Zaporizhzhia nuclear reactor shut down safely as power restored

The last operating unit at the Russian-occupied Zaporizhzhia nuclear power plant has been shut down after the facility was reconnected to the electric grid, dialing back the danger level cited on Friday the United Nations' atomic agency.

Ukraine’s Energoatom, operator of the plant in the nation’s southeast, said on Telegram that the No. 6 generator will be cooled down and preserved.

The U.N.’s International Atomic Energy Agency on Friday called the situation at the plant “increasing precarious” after layers of safety-backup systems were rendered ineffective by a power outage.

On Saturday, several transmission lines, destroyed by recent shelling, was restored. Energoatom used power from the national grid to cool the unit and put it in the safest possible mode.

Energoatom said it’s attempting to stock up on diesel fuel in case the power transmission line is damaged again. Diesel could then be used to sustain the isolated power plant and keep reactors cooled.

The atomic plan in Energodar, Europe’s largest and with a replacement value in the tens of billions of dollars, is seen as a war prize for President Vladimir Putin, who would like to redirect its energy output to Russia’s grid.

Ukraine and Russia have repeatedly blamed each other for over a month of shelling in the vicinity of the plant. It’s the first time a military conflict has ever been waged around an operating atomic power station.

The IAEA has urgently recommended that a “safety and security zone” be established around the plant. An agency team, led by director-general Rafael Mariano Grossi, visited the facility this month — crossing an active battlefield for the first time in the IAEA’s 65-year history — and two monitors remain at the plant, which Ukrainian technicians continue to operate under scrutiny from Russia’s Rosatom.

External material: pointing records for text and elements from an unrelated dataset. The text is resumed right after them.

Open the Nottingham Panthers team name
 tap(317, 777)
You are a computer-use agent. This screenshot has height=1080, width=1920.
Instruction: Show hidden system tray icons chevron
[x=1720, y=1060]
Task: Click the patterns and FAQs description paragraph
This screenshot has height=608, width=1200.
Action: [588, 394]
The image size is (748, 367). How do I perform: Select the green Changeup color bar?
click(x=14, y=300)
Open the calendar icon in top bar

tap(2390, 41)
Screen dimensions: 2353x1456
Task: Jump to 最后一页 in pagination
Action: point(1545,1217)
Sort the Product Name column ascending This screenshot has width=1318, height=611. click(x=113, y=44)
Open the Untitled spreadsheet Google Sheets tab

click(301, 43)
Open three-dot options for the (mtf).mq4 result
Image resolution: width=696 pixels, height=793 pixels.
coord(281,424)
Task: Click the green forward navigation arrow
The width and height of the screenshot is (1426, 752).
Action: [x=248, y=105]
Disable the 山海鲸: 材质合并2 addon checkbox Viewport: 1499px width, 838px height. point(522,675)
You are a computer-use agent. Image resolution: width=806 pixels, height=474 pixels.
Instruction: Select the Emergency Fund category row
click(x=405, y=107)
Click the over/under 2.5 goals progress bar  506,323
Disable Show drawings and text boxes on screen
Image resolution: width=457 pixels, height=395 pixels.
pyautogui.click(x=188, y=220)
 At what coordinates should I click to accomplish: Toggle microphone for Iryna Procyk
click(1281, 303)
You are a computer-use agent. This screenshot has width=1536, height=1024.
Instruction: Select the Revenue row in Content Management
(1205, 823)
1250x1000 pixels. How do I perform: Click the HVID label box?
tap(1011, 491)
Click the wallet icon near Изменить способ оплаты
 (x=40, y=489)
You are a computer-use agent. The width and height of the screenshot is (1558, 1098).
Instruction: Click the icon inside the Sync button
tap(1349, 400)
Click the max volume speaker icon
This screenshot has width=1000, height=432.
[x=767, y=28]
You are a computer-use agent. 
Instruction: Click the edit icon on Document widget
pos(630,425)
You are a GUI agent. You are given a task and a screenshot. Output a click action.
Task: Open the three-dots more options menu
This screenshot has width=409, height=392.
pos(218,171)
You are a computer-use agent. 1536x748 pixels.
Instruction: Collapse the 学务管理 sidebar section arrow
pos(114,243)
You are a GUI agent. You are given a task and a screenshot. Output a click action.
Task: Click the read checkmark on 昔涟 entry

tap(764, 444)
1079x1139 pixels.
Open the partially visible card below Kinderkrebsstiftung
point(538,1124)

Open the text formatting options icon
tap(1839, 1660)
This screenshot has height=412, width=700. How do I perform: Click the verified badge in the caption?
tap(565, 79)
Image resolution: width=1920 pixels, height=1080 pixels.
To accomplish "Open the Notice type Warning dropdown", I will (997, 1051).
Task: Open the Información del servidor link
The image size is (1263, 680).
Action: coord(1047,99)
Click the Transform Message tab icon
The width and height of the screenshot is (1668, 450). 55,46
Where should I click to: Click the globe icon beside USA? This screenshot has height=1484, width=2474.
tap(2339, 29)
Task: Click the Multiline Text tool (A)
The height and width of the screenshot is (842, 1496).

Shutting down Zaporizhzhia for the balance of the Russia-Ukraine conflict is the safest option, a former IAEA safety official told Bloomberg News on Thursday in an Q&A session on Ukrainian nuclear risk.

“Every day the plant is completely shut down the easier it is to cool, although spent fuel ponds will need cooling (or even water brought via fire hoses),” said Robert Kelley, former IAEA safeguards director and ex-head of the U.S. Department of Energy’s emergency radiological response unit.

“Planned shut down and an extended outage until the war is resolved is the safest course of action,” Kelley said.